▶ [CHALLENGE]:
Recast everything from the line containing "Task: Choose USB-Gerät security key type" down to the line containing "(x=159, y=654)" in the records as a JSON list of strings, one string per line and no blank lines.

▶ [DATA SUPPLIED]:
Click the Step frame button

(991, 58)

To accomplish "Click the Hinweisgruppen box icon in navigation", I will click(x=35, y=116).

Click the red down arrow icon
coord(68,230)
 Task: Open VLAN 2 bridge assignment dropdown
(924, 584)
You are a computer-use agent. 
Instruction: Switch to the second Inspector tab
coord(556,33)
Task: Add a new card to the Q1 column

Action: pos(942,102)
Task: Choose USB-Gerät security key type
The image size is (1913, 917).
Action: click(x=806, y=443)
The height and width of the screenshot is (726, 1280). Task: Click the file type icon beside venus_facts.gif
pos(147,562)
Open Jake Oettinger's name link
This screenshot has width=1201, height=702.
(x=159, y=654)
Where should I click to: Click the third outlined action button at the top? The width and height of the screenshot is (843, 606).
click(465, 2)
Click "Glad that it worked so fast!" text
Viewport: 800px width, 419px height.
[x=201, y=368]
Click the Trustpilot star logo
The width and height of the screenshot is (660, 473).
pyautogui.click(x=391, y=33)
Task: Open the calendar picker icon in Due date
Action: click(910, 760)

▶ [EXERCISE OUTPUT]:
[
  "Task: Choose USB-Gerät security key type",
  "The image size is (1913, 917).",
  "Action: click(x=806, y=443)",
  "The height and width of the screenshot is (726, 1280). Task: Click the file type icon beside venus_facts.gif",
  "pos(147,562)",
  "Open Jake Oettinger's name link",
  "This screenshot has width=1201, height=702.",
  "(x=159, y=654)"
]